At first glance, astronomers and cancer researchers may not seem to have a lot in common. After all, astronomers spend their time gazing at distant stars and galaxies, while oncologists fight tumors.
But at the University of Cambridge in the UK, astronomers and cancer researchers have joined forces. Specifically, astronomers there repurposed image analysis algorithms they use to spot distant galaxies to help oncologists diagnose aggressive tumors.
How It Works
Astronomers use the algorithms to analyze faint, indistinct images captured by large telescopes. Powerful computers help identify these images as galaxies, stars, planets, and other celestial bodies.

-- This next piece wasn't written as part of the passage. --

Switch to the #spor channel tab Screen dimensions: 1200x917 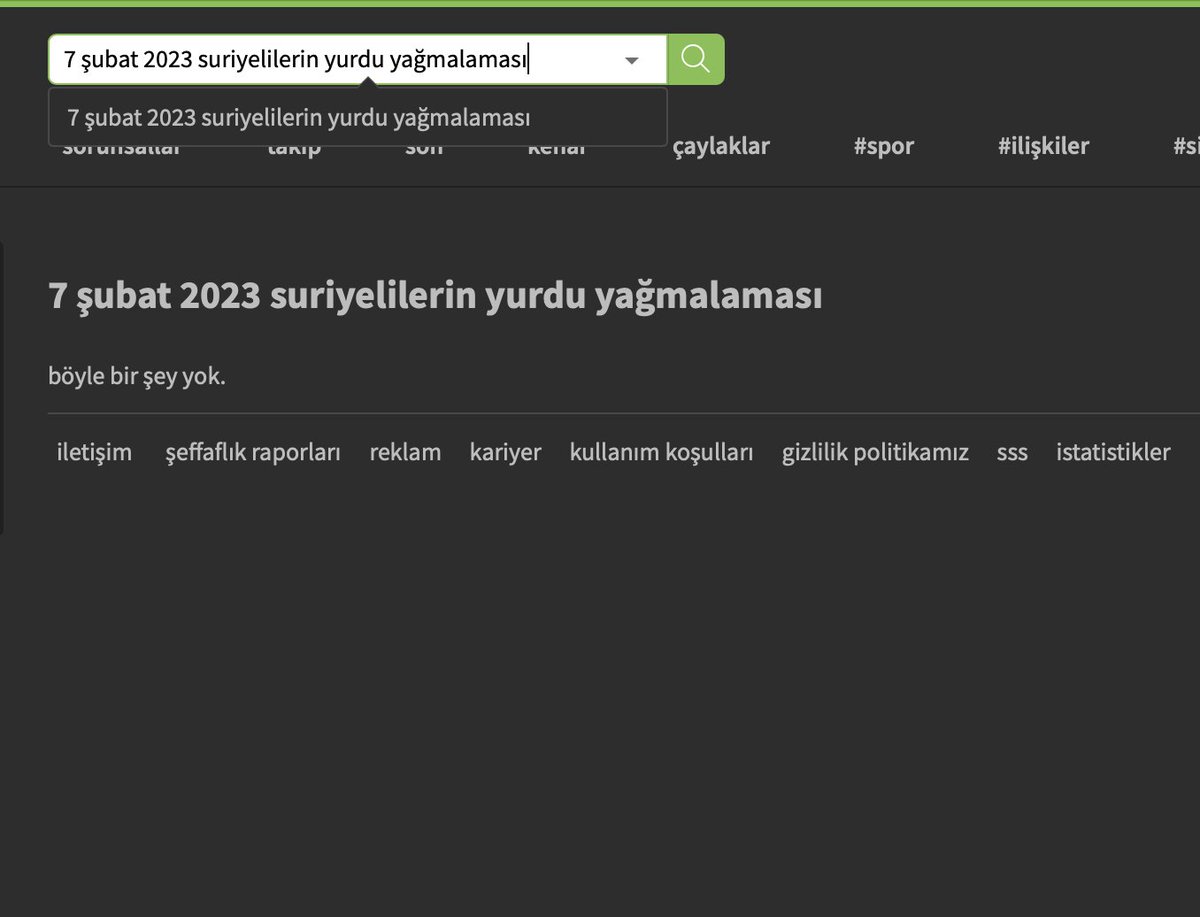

When cancer researchers study tumors, they stain samples to pick out subtle differences that clue them in to what types of proteins a given tumor harbors. Identifying the proteins helps researchers know if a tumor is especially aggressive.
This process typically involves individual scientists peering at tumor samples under microscopes, which is time consuming and laborious. But using reconfigured image analysis algorithms to identify tumor proteins can speed the process up significantly.
Testing The Process
To test the process, the researchers used the adapted algorithms on samples from more than 2,000 breast cancer patients. They found that computer analysis was just as accurate at detecting specific proteins as scientists peering through microscopes. And the computer was much faster.
The researchers plan to further refine the computerized method by testing it on samples from more than 20,000 breast cancer patients.